The tolls are the result of a private-public partnership between the Virginia Department of Transportation and Elizabeth River Crossings, the private partner working with VDOT to design, build, finance, operate and maintain the tunnels and the eventual Martin Luther King Freeway extension.

CAPPAC challenged the tolls in circuit court and won but lost on appeal to the Supreme Court of Virginia.

The Cornetts say they are concerned about the cost of the project and the fact that the ERC, with the current contract, is entitled to a 13.5 percent profit each year.

McAuliffe’s toll announcements have not changed their stance on the issue.

“They should have raised the taxes and all this mess with the tolls would not have come about,” the Cornetts stated.

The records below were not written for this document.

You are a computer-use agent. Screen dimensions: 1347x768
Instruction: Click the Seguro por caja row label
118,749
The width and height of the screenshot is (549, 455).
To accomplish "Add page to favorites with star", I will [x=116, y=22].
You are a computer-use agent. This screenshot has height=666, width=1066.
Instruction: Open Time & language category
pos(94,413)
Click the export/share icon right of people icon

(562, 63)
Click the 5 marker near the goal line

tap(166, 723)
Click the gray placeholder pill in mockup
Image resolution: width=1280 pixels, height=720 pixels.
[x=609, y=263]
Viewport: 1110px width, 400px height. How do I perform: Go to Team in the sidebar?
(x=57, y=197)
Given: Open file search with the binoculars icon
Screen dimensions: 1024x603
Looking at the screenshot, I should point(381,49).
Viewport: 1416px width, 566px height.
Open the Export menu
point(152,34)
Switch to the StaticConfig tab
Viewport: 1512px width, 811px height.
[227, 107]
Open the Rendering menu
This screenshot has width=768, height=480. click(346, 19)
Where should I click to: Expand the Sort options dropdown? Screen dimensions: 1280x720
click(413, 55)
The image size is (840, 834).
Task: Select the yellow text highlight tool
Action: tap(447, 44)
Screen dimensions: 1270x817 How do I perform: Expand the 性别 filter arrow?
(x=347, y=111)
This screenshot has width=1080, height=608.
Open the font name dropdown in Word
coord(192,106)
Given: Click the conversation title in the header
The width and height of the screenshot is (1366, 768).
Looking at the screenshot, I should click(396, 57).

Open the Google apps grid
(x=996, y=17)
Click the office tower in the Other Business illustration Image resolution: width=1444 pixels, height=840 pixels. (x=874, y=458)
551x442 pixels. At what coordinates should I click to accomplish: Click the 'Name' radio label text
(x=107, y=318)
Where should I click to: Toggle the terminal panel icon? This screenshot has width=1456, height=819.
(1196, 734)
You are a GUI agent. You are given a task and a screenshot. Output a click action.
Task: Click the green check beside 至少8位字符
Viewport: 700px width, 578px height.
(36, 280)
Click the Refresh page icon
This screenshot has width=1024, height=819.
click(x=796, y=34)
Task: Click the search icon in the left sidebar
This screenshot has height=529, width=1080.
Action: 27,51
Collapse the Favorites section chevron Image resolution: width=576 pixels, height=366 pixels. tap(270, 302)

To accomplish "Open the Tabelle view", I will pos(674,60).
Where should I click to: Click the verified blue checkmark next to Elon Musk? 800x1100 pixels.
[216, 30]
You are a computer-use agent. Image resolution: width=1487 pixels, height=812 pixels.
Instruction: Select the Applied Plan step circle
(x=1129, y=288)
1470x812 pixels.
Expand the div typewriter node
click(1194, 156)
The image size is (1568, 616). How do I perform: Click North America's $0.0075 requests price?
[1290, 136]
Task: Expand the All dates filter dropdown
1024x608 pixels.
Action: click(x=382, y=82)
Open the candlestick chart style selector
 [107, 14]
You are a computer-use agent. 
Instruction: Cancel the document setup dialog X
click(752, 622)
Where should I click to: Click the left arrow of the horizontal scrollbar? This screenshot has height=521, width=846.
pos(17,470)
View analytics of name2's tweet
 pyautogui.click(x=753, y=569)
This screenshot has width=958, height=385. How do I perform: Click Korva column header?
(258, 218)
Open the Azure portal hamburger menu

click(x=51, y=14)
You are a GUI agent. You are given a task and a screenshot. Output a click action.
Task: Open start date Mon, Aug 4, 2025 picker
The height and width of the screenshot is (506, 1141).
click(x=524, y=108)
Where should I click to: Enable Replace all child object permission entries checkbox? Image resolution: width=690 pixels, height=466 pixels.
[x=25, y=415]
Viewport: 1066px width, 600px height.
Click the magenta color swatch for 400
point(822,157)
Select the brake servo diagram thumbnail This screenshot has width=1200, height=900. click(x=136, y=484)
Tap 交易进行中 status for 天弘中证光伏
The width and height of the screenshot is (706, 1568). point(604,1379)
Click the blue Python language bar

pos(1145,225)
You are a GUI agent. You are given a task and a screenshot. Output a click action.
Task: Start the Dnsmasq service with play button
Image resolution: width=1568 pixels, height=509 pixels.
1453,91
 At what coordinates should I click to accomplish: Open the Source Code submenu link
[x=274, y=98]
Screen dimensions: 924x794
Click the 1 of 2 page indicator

Lowering tolls will cost the state $82.5 million over the next three years. The governor’s office has said that money would come from a combination of unassigned bonds and other funds.

For the average commuter, the toll hikes would have cost about $1,000 a year. The revised tolls will cost passenger-vehicle drivers $1 during peak times and 75 cents during all other times. For truck drivers, the toll will be $4 during peak times and $2.25 all other times.

Drivers without E-ZPass would pay significantly more, and they will receive bills in the mail for their tolls.

For passenger vehicles, tolls will increase by 25 cents every year until 2017, or when the new Midtown tunnel reaches “substantial completion.” Then, tolls will revert to the levels set in the PPTA agreement.